Auch wenn Karl-Ernst Hermanns Bühnenbild im Verlauf der Aufführung allzu bombastisch schick wird, auch wenn Luc Bondy die langen Gesprächsspiele der Figuren, die anders als bei Tschechow weniger mit ihren Sehnsüchten als mit ihren Vergangenheiten überzeugen, nicht aus ihrer lähmenden Trägheit zu befreien vermag: dieser Beginn zeigt, was in dem Stück stecken könnte. Anders als bei Dieter Dorns Münchner Uraufführung, die bei all ihrer angestrengten szenischen Tiefengründelei doch eher an der Oberfläche blieb, was sich an der elaborierten Routine von Cornelia Froboes als Insa schmerzlich bemerkbar machte, ist bei Luc Bondy ein Lebensgefühl genau getroffen. Edith Clever ist ein Ereignis: wie sie die Insa mit Erdgebundenheit und Pathos ausstattet, wie sie in ihren hochfahrenden Gefühlen immer auch die Komik entdeckt, wie sie eine Figur im Spiel als künstlich und real zugleich entwickelt, das ist auch deshalb so wunderbar, weil Dörte Lyssewski ihre Tochter Elaine mit ebenso federleichter Virtuosität als verdrucksten Widerpart spielt, der sich im Masochismus selbst zu fühlen versucht.
Wenn dann Jutta Lampe als die entlassene Rundfunkjournalistin Lissy hinzu kommt, die Insa bereits zweimal den Mann weggenommen hat und dies auch mit Insas letzter erotischer und emotionaler Hoffnung tun wird, dann wird in den Kampfdialog der gegenseitigen Abhängigkeit und Erniedrigung, in den gemeinsamen Lebenskampf noch eine andere, mehr praktisch patente Haltung eingebracht. Jutta Lampe ist im Konzert der ihren gesellschaftlichen, individuellen und körperlichen Raum nicht findenden Figuren die aktive, direkte. Wie in Ingmar Bergmanns "Herbstsonate" geht es um "das letzte Mal", um den Abschied und die Unfähigkeit, seinen eigenen Ort zu finden. Wenn Lissy und Insa die Ausstellung "The remains of future" besuchen und merken, die Zukunft könnte ihre Vergangenheit sein, die endgültig vorbei ist, dann wirken sie sowohl wie Zitate aus alten Botho-Strauß-Stücken wie als Menschen einer Übergangszeit, die auszuhalten suchen, was passiert, - was ihnen passiert. Was alle Figuren in diesem Stück tun, sind Spiele ums Leben.
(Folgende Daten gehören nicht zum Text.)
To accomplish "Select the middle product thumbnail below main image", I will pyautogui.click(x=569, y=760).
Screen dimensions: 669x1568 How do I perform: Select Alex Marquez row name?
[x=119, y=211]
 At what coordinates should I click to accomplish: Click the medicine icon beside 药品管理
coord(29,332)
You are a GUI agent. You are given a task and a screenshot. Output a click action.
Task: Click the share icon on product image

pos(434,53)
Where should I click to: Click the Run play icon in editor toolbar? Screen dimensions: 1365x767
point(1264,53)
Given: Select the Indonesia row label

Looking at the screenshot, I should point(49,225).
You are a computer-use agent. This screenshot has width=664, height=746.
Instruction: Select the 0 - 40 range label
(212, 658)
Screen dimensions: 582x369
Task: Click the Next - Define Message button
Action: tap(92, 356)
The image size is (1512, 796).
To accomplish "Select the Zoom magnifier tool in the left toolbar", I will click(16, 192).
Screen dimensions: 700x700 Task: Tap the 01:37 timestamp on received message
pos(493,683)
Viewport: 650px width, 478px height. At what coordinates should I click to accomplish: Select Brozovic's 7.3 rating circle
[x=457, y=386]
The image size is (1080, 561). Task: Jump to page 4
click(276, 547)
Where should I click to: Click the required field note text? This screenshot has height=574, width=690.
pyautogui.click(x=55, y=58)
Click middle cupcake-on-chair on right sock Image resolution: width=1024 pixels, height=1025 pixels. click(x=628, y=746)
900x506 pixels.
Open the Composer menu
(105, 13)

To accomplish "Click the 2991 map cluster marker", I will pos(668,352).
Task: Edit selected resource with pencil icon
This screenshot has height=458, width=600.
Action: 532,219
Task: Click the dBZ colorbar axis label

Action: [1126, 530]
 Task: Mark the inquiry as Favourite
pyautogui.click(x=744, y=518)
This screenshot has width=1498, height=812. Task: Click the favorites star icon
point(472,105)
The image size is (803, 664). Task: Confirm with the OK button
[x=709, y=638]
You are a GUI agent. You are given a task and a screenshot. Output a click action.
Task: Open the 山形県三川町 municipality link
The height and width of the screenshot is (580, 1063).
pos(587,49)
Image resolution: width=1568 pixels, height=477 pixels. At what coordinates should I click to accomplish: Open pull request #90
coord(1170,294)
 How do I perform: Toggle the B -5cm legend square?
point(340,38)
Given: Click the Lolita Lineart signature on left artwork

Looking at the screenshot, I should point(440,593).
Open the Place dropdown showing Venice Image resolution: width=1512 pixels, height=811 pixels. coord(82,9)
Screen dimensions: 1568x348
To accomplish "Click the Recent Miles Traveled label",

Der Versuch Elaines, sich nachspielend in Jesu Passion am Kreuz hinein zu finden, dem ein angenehm verhaltener Sebastian Rudolph als Tim eher abwehrend hilflos gegenüber steht, wirkt auch in Bondys Inszenierung so elaboriert verschmockt wie in Dieter Dorns Münchner Uraufführung. Was überzeugt, sind hier noch mehr als dort die Paarkonflikte: zwischen Tim und Elaine und zwischen Lissy und Insa. Das Spiel um die Welt und deren Bewältigung als Kampf um Nähe und Ferne: immer dann, wenn Botho Strauß die Zweier-Beziehungskisten öffnet, fasziniert sein Stück trotz partieller Geschwätzigkeit von Figuren, die in ihrer selbstreflexiven Verzweiflung oft sehr redundant sind. Letzlich vermögen auch Luc Bondy und seine wunderbaren Schauspielerinnen die dreistündige Berliner Inszenierung nicht zu retten: nach furiosem Beginn verliert sie immer mehr ihre innere und äußere Spannung bis zur Lähmung ihres Publikums. Dennoch zum Schluss großer Jubel in einem prominent besetzten Zuschauerraum.